## What is expected
When you give the entries again, keep every word as it stands and drop the pictures.
*** Opening of Exercise data ***
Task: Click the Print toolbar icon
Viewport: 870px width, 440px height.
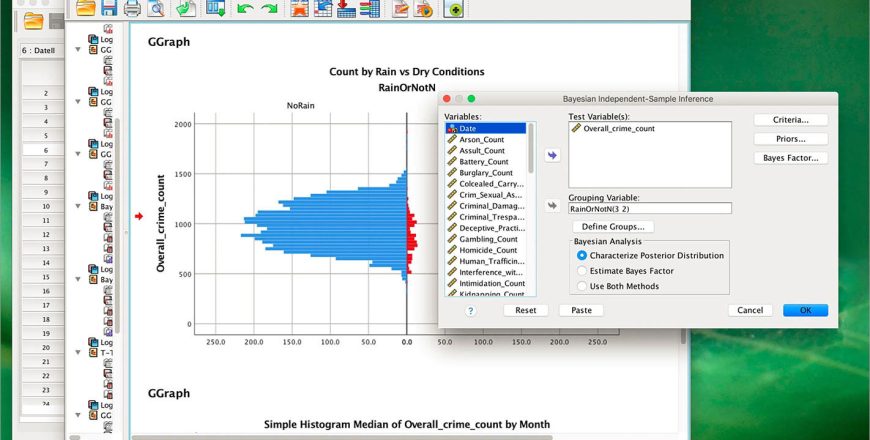Action: tap(132, 8)
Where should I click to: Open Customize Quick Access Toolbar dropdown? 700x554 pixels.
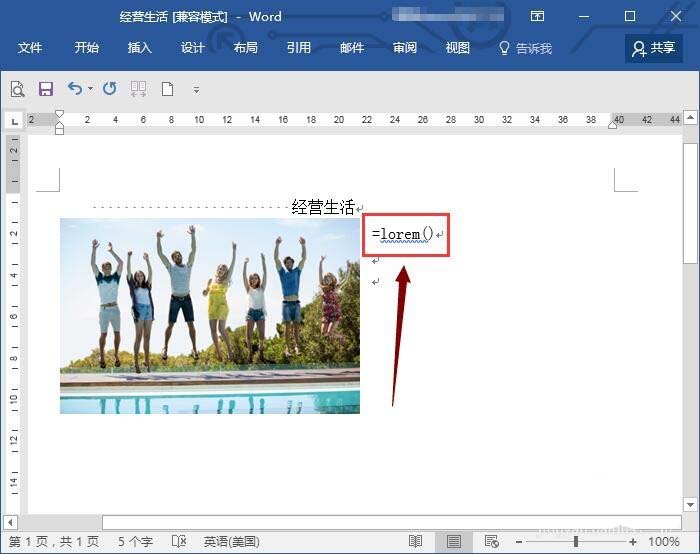coord(196,90)
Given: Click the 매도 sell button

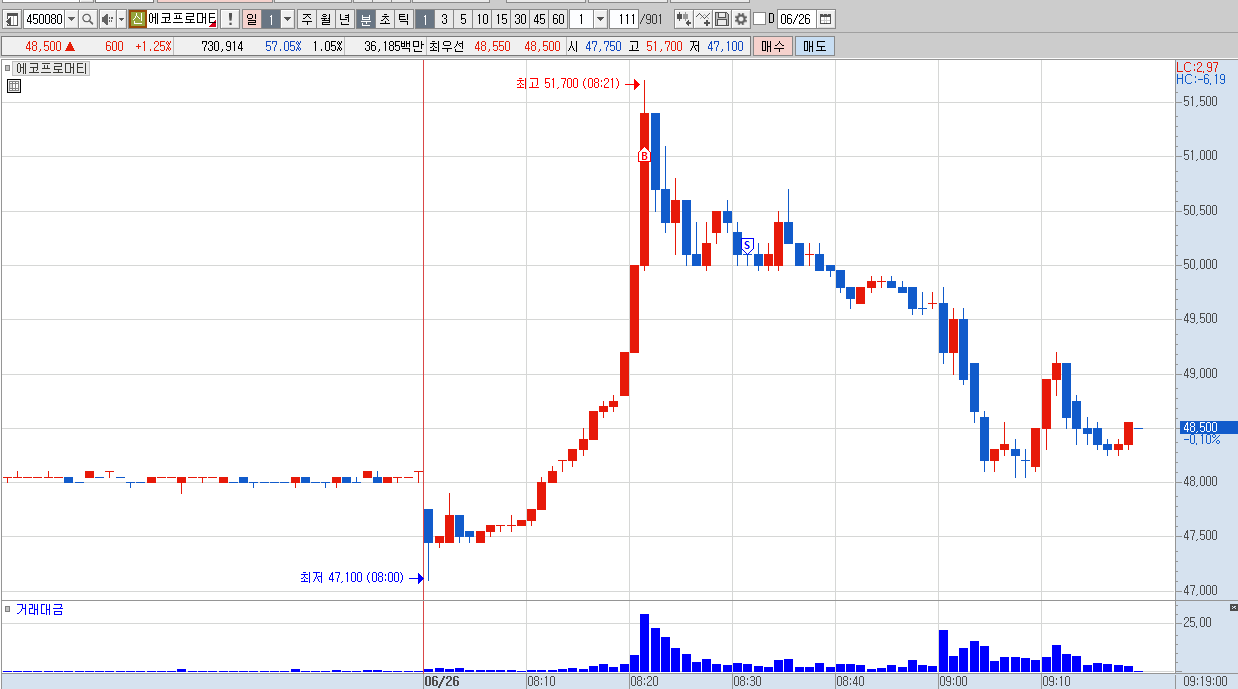Looking at the screenshot, I should [x=815, y=46].
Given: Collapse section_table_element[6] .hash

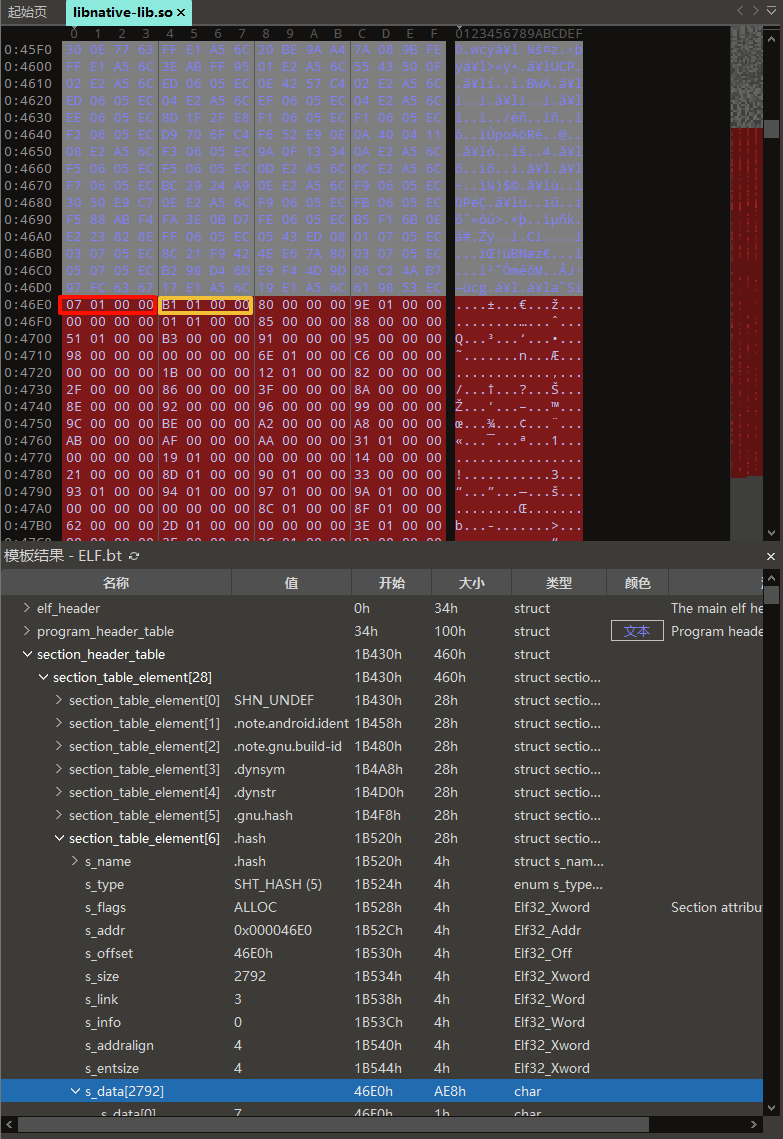Looking at the screenshot, I should (x=59, y=839).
*** Close of Exercise data ***
## Problem solution
Task: Click the Print toolbar icon
Viewport: 870px width, 440px height.
Action: tap(132, 8)
Where should I click to: Open Customize Quick Access Toolbar dropdown? 700x554 pixels.
coord(196,90)
Given: Click the 매도 sell button

Looking at the screenshot, I should [x=815, y=46].
Given: Collapse section_table_element[6] .hash

Looking at the screenshot, I should (x=59, y=839).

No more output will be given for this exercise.